▸ **Excerpt provided**
>>>>>
If the Bank elects to invest in a life insurance, disability or annuity policy on the life of the Executive, then the Executive shall assist the Bank by freely submitting to a physical exam and supplying such additional information necessary to obtain such insurance or annuities.

		
	XI.
	MISCELLANEOUS

		
	A.
	Alienability and Assignment Prohibition:

Neither the Executive, nor the Executive’s surviving spouse, nor any other beneficiary(ies) under this Executive Plan shall have any power or right to 

5

transfer, assign, anticipate, hypothecate, mortgage, commute, modify or otherwise encumber in advance any of the benefits payable hereunder nor shall any of said benefits be subject to seizure for the payment of any debts, judgments, alimony or separate maintenance owed by the Executive or the Executive’s beneficiary(ies), nor be transferable by operation of law in the event of bankruptcy, insolvency or otherwise.  In the event the Executive or any beneficiary attempts assignment, commutation, hypothecation, transfer or disposal of the benefits hereunder, the Bank’s liabilities shall forthwith cease and terminate.

		
	B.
<<<<<
▸ **Directions**
- A) According to the executive plan excerpt, benefits may not be seized to pay certain obligations. List every one of those obligations.
- B) Translate this sentence from the executive plan excerpt into Spanish: "In the event the Executive or any beneficiary attempts assignment, commutation, hypothecation, transfer or disposal of the benefits hereunder, the Bank’s liabilities shall forthwith cease and terminate."
- C) For each statement, say whether the executive plan excerpt agrees with it, and quote the words that decide it. (i) If the Bank chooses to invest in a life insurance policy on the Executive's life, the Executive must submit to a physical exam. (ii) The Executive's surviving spouse may assign the benefits payable under the plan. (iii) In the event of bankruptcy, the benefits become transferable by operation of law.
The records that come after this excerpt have no connection to it.

▸ **Extracted entries**
>>>>>
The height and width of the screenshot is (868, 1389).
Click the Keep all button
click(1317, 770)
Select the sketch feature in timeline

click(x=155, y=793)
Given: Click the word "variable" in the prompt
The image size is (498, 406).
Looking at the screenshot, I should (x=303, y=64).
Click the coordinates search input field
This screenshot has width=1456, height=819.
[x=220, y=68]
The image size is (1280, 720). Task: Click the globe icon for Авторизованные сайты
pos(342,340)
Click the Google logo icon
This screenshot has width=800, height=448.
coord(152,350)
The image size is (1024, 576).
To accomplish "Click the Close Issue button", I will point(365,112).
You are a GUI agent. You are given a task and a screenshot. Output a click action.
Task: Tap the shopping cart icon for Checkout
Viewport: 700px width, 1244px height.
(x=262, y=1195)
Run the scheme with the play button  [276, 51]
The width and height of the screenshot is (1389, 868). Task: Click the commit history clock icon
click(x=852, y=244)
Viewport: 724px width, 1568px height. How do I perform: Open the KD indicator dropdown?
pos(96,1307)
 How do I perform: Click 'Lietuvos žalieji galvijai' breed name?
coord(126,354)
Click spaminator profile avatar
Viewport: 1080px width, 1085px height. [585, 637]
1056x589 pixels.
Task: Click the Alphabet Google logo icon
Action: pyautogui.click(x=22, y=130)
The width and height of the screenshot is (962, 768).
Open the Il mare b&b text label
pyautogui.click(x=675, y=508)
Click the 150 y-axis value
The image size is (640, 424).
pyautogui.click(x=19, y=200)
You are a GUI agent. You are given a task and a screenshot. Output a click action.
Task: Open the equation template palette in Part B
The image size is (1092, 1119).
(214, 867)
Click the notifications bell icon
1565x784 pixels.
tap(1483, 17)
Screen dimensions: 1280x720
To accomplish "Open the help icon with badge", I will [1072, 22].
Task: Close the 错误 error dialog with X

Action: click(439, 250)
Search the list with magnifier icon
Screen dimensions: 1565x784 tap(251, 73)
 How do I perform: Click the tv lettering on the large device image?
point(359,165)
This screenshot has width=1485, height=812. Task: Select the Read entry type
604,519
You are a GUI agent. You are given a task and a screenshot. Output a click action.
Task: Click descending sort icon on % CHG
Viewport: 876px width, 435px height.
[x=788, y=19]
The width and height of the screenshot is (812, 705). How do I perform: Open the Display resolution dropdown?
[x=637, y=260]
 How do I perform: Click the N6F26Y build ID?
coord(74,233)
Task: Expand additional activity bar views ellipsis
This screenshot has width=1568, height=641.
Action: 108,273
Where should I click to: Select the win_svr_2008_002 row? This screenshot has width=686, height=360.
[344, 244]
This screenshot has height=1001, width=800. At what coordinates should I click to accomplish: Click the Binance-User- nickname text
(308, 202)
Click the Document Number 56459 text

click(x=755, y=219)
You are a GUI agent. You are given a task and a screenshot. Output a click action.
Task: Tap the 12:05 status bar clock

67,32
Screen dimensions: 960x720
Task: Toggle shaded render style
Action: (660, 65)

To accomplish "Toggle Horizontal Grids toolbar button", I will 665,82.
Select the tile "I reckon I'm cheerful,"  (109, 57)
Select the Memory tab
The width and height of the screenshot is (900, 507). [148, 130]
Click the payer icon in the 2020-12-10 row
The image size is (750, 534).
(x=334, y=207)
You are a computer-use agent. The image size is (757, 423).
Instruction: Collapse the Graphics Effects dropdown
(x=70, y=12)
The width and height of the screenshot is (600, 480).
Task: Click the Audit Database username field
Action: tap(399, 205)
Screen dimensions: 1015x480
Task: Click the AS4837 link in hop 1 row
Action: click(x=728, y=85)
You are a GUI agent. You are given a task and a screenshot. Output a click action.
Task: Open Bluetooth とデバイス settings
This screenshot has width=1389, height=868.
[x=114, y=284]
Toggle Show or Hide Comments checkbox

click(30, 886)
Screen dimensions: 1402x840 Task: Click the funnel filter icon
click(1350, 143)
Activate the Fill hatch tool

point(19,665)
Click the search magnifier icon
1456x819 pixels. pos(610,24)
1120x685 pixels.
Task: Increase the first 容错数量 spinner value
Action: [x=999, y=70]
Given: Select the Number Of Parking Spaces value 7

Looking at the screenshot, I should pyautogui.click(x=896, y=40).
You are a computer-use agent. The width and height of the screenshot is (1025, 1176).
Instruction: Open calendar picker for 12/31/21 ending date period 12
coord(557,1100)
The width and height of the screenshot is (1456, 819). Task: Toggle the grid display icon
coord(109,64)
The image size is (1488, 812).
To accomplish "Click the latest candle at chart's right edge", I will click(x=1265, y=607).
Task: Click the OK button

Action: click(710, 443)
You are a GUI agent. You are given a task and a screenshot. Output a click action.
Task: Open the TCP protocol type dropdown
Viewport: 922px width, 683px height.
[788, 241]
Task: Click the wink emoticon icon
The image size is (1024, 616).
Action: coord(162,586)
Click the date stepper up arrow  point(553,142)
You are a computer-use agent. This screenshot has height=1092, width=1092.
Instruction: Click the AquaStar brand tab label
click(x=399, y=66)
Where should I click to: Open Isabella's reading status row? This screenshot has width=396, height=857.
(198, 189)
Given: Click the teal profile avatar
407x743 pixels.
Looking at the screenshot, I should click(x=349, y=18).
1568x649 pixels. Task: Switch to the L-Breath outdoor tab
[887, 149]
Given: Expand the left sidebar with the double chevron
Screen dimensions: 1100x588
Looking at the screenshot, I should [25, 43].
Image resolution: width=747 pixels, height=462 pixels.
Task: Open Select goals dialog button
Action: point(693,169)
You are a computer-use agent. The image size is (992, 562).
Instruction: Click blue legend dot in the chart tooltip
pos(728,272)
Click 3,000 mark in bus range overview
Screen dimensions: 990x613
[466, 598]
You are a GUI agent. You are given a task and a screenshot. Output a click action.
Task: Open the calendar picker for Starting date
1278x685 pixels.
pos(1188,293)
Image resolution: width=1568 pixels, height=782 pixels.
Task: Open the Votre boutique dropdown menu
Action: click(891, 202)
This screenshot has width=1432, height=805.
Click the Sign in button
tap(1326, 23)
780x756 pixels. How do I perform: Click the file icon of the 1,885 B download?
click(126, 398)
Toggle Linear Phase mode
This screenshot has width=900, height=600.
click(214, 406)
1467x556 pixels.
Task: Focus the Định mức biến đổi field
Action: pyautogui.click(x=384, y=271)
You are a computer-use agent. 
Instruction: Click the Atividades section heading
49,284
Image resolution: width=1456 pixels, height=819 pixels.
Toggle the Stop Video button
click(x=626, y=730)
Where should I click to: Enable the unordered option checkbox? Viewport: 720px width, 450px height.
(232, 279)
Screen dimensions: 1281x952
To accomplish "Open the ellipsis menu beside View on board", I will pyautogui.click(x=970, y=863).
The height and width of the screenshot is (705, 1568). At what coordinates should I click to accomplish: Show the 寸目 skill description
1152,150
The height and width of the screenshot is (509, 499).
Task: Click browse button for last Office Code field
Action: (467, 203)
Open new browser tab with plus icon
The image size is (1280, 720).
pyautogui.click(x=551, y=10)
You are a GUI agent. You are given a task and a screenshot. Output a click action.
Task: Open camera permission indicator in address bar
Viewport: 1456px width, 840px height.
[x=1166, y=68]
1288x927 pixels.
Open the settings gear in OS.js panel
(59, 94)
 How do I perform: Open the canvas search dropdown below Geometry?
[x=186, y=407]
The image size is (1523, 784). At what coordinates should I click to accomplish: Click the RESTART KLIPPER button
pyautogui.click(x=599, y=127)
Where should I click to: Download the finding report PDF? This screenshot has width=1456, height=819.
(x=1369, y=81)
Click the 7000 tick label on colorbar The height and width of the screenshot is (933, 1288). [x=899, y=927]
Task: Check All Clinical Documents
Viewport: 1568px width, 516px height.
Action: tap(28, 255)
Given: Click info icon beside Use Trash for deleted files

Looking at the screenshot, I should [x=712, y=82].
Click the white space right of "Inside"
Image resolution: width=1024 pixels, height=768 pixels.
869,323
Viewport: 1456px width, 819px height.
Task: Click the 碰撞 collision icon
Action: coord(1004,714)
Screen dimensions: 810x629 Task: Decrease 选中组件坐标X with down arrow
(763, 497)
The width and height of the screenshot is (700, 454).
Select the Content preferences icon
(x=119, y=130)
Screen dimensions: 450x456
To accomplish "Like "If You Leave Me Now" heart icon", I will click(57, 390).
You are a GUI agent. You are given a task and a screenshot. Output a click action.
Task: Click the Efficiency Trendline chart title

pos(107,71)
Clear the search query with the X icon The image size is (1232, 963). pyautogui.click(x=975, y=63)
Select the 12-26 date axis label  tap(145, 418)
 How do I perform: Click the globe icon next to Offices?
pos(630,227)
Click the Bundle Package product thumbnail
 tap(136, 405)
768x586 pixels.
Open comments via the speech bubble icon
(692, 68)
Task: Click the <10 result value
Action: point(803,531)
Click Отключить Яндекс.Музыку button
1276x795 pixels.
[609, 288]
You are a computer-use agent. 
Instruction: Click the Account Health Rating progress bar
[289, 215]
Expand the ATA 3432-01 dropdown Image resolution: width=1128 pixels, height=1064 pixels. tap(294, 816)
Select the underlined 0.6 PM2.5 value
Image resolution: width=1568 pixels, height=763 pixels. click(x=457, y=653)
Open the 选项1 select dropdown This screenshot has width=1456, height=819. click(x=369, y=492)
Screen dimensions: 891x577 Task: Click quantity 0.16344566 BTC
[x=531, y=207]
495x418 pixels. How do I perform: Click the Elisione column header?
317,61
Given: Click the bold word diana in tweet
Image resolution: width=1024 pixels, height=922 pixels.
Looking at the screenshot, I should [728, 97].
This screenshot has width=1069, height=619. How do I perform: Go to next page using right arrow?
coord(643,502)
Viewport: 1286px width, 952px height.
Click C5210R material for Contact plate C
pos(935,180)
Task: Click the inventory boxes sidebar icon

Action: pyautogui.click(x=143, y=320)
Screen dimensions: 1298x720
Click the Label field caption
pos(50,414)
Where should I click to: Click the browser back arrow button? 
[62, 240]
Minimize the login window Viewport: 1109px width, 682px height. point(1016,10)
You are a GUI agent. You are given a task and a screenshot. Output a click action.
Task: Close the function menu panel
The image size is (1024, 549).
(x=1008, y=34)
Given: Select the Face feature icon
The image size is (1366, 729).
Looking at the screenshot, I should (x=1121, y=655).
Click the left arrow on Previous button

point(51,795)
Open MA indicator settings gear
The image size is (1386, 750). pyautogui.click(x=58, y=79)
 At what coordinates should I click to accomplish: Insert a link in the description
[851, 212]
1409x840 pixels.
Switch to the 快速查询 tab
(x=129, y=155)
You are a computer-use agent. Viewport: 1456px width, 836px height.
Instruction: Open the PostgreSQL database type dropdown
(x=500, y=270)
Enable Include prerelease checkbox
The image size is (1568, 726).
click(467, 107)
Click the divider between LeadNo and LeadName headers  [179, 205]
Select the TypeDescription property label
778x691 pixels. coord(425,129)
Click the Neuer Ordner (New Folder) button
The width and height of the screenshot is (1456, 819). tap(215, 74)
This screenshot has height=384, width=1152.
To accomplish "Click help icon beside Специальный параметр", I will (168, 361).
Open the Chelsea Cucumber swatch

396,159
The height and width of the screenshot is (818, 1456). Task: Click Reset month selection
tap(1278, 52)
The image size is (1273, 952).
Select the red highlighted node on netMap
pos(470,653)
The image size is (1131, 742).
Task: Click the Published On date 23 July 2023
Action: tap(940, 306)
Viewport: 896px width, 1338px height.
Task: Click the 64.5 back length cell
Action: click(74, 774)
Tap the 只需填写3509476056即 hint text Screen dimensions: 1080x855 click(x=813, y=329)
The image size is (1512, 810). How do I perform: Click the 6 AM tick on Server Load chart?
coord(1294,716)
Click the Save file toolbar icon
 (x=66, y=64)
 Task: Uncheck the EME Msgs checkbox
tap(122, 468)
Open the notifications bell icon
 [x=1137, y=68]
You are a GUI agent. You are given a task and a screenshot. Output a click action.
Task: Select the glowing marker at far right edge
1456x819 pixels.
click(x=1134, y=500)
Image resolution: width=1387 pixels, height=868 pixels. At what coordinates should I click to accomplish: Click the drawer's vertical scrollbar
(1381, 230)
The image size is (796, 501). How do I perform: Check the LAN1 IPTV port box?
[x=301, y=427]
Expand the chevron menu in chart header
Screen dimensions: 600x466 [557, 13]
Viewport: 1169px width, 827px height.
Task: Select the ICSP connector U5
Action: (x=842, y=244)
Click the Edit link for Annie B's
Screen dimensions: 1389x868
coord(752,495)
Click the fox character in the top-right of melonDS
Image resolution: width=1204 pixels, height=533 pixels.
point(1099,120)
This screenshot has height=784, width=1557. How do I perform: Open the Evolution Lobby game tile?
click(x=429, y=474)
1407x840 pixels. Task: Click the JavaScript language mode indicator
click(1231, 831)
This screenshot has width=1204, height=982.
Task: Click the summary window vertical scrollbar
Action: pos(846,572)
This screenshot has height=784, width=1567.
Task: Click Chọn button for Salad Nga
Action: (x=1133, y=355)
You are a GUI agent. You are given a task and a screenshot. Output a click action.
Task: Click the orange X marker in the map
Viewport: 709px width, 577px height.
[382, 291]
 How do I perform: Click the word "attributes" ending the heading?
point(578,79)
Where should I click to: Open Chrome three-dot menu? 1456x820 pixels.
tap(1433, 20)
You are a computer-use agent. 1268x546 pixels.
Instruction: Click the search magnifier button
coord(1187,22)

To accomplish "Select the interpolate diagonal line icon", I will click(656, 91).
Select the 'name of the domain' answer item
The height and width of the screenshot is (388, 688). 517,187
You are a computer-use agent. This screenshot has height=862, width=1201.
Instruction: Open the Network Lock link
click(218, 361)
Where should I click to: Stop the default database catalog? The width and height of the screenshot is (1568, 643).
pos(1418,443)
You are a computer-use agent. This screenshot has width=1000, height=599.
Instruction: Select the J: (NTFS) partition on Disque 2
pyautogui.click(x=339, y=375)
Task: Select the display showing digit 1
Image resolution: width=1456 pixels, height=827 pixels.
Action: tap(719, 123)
<<<<<
▸ **The solutions**
- A) Debts, judgments, alimony, separate maintenance

- B) En caso de que el Ejecutivo o cualquier beneficiario intente la cesión, conmutación, pignoración, transferencia o disposición de los beneficios conforme al presente, las obligaciones del Banco cesarán y terminarán de inmediato.

- C)
(i) Yes: "the Executive shall assist the Bank by freely submitting to a physical exam"
(ii) No: "Neither the Executive, nor the Executive’s surviving spouse, nor any other beneficiary(ies) under this Executive Plan shall have any power or right to"
(iii) No: "nor be transferable by operation of law in the event of bankruptcy"